**What you have to do**
The lines to find are those in the entries that hold the word "ribbon"; copy every one of them.

**Records for the exercise**

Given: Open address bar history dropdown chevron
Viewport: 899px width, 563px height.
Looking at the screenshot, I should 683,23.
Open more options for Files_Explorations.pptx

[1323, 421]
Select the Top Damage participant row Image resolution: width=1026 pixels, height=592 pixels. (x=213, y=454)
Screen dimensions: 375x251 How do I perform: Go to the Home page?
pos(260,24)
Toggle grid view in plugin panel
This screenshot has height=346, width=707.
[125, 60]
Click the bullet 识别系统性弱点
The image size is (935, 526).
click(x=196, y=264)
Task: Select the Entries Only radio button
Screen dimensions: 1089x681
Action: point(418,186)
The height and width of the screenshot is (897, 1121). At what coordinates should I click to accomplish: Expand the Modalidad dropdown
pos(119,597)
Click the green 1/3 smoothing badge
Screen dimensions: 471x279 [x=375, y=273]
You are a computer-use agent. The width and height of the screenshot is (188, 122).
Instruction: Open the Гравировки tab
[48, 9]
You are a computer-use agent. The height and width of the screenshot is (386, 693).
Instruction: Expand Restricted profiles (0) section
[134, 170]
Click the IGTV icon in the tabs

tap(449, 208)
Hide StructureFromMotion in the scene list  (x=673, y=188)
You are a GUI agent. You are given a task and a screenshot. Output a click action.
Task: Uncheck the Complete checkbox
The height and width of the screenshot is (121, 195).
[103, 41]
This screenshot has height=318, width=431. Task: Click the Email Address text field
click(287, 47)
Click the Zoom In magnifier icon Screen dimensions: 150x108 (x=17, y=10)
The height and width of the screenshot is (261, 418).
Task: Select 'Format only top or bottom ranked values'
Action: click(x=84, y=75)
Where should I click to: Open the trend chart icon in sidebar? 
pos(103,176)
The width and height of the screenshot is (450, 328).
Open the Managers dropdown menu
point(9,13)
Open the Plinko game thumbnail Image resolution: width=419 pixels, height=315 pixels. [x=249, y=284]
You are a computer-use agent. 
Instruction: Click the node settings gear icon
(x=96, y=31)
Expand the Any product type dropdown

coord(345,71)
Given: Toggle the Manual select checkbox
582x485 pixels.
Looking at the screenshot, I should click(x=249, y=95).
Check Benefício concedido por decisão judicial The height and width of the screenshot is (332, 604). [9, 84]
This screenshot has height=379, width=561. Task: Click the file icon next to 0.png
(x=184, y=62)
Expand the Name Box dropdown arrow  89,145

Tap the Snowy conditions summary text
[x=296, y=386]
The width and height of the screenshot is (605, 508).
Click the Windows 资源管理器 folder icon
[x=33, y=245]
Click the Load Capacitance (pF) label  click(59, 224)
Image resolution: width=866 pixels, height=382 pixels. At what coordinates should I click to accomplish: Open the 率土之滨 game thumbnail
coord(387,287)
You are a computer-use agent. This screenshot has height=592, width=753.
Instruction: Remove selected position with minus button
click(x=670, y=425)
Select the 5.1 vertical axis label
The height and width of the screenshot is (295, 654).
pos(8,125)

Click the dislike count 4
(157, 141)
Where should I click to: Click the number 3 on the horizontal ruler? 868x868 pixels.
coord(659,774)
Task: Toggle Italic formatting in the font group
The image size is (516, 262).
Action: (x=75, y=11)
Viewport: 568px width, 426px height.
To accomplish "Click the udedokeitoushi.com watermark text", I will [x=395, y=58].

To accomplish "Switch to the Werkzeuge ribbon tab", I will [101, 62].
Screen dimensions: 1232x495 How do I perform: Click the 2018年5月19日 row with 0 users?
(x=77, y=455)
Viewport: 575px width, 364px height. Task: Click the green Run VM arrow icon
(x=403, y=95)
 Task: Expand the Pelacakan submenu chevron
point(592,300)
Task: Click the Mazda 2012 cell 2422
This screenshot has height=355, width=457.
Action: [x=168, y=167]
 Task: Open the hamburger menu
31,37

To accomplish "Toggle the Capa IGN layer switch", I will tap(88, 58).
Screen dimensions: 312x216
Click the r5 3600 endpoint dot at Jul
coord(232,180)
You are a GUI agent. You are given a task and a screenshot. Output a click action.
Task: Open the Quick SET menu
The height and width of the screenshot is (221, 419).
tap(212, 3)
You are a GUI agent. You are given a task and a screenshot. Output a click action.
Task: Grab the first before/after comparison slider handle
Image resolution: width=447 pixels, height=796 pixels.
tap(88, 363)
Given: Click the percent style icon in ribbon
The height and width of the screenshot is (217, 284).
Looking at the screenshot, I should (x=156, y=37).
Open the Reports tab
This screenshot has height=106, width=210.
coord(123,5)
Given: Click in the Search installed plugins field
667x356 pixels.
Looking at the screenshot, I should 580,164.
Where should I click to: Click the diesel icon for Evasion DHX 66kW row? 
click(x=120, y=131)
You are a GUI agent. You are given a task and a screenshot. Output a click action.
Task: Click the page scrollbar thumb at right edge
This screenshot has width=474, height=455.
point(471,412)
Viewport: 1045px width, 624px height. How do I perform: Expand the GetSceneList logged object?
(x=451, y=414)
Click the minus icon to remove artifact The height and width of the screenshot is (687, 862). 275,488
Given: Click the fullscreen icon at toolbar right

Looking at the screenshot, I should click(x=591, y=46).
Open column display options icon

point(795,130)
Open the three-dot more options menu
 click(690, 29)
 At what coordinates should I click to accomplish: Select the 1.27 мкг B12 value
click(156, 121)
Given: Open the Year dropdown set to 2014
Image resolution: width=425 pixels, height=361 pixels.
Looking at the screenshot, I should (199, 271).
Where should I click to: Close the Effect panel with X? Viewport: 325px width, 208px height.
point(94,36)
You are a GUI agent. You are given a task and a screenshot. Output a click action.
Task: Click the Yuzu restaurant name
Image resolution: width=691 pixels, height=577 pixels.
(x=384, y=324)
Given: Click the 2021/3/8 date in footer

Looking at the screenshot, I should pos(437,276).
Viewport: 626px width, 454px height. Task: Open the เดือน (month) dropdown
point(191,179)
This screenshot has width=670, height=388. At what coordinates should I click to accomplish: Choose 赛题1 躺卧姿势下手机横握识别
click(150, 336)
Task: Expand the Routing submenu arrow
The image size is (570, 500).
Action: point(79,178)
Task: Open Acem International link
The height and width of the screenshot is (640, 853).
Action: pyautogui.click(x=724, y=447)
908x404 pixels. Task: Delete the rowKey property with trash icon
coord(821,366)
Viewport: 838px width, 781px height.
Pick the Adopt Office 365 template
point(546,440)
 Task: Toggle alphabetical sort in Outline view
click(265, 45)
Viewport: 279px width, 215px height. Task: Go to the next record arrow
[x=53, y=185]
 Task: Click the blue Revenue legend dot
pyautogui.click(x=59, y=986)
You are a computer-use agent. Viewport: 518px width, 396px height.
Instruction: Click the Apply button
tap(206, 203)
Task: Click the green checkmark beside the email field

**Solved exercise**
To accomplish "Switch to the Werkzeuge ribbon tab", I will [101, 62].
Given: Click the percent style icon in ribbon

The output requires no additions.